Kicking the Tires: A Voluntary Path to Pre-Deployment AI Vetting
The administration lacks authority to mandate frontier model vetting—but existing CAISI and CISA tools enable a voluntary alternative.
The Trump administration is weighing the creation of a “review system” for frontier AI models. According to the New York Times, in this proposed approach, AI labs would provide the federal government with “first access” to “get ahead” of models with significant cyber capabilities, presumably such as Anthropic’s Mythos. It’s unclear what legal authority would allow the president to accomplish these goals—specifically, mandating labs to undergo a vetting process and then sharing any essential information related to countering any detected risks with other parts of the government.

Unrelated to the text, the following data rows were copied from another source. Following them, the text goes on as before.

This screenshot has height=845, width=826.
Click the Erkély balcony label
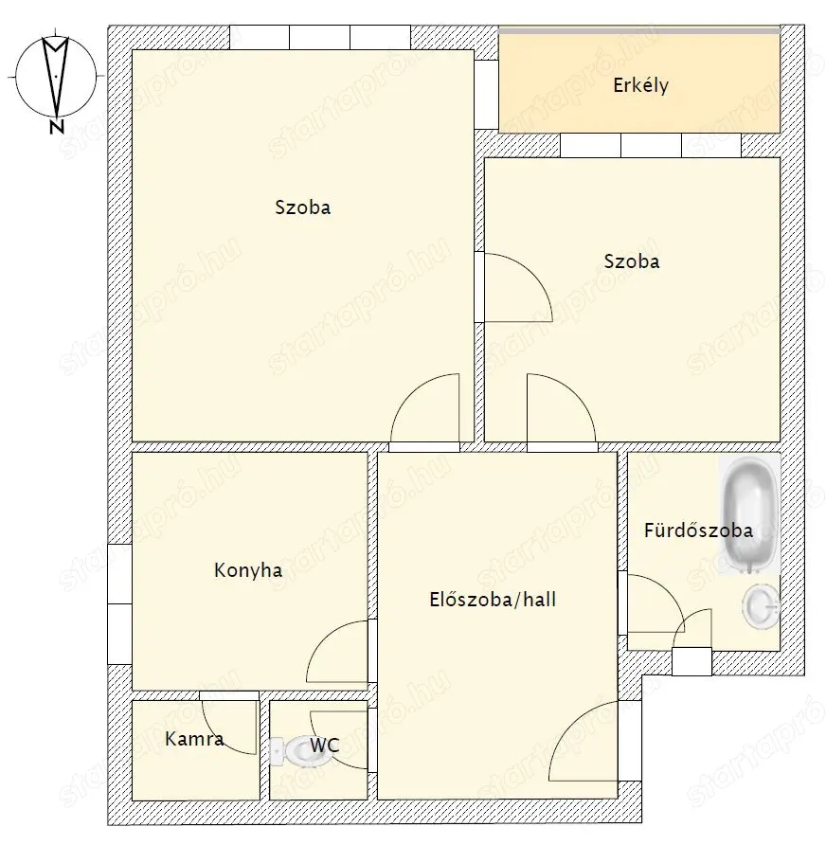[640, 85]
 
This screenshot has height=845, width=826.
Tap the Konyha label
[248, 570]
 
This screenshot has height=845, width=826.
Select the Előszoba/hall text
[493, 600]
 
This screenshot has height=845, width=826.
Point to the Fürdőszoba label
[698, 530]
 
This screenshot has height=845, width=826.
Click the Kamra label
[194, 738]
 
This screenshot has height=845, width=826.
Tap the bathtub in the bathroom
[750, 514]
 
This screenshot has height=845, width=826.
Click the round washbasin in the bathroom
[761, 607]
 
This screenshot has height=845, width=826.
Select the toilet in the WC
[296, 750]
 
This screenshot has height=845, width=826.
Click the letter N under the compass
[57, 127]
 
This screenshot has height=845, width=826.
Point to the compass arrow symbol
[56, 77]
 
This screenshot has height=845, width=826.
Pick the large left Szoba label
[303, 207]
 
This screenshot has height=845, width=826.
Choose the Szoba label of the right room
[632, 261]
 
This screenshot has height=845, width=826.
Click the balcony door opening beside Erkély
[487, 95]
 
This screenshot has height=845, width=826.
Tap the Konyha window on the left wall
[119, 604]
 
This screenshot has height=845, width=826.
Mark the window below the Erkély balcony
[651, 146]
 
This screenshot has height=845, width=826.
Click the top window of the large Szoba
[320, 37]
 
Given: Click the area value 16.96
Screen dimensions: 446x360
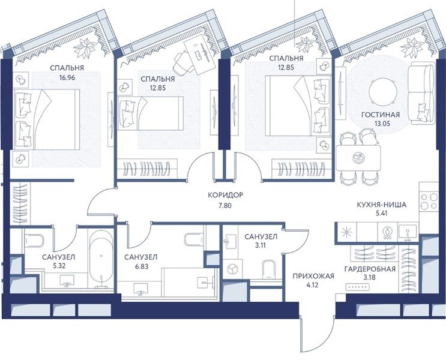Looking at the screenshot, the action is [67, 77].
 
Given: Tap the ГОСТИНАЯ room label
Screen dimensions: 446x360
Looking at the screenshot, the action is [381, 115].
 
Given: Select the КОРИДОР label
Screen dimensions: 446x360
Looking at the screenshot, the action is [225, 195].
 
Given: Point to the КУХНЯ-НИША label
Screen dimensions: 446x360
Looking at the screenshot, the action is [381, 205].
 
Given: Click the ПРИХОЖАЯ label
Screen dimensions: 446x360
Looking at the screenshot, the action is [313, 276].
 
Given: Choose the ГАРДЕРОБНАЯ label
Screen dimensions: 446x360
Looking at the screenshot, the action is [370, 269].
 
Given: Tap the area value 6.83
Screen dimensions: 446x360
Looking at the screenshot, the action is [142, 266].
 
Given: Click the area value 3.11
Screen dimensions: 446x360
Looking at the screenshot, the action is [261, 245].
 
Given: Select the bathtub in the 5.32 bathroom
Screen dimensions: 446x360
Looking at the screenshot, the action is [101, 259].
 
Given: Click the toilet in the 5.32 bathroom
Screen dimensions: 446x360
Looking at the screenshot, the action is [34, 240].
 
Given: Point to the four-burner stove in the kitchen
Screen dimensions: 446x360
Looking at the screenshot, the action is [429, 201].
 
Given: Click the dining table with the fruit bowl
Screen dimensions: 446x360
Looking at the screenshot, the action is [358, 158].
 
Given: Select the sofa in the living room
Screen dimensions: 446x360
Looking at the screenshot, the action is [421, 93].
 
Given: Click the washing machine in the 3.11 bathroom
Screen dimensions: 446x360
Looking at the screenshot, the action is [233, 269].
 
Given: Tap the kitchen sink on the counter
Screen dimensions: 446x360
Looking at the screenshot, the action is [408, 232].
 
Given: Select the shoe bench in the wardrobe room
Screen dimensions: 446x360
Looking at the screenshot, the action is [358, 287].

However, existing authorities would allow for a voluntary “kick the tires” testing period. Labs could opt to share models with materially new capabilities with the Center for AI Standards and Innovation (CAISI), which is housed within the Commerce Department’s National Institute of Standards and Technology; the director of the Cybersecurity and Infrastructure Security Agency (CISA) could then fund an effort to help a broad set of actors—including local, state, federal actors as well as other public and private entities—take any necessary cybersecurity precautions. This would help labs avoid popular backlash for knowingly introducing models that may threaten critical systems and public well-being and perhaps subvert more onerous, formal requirements.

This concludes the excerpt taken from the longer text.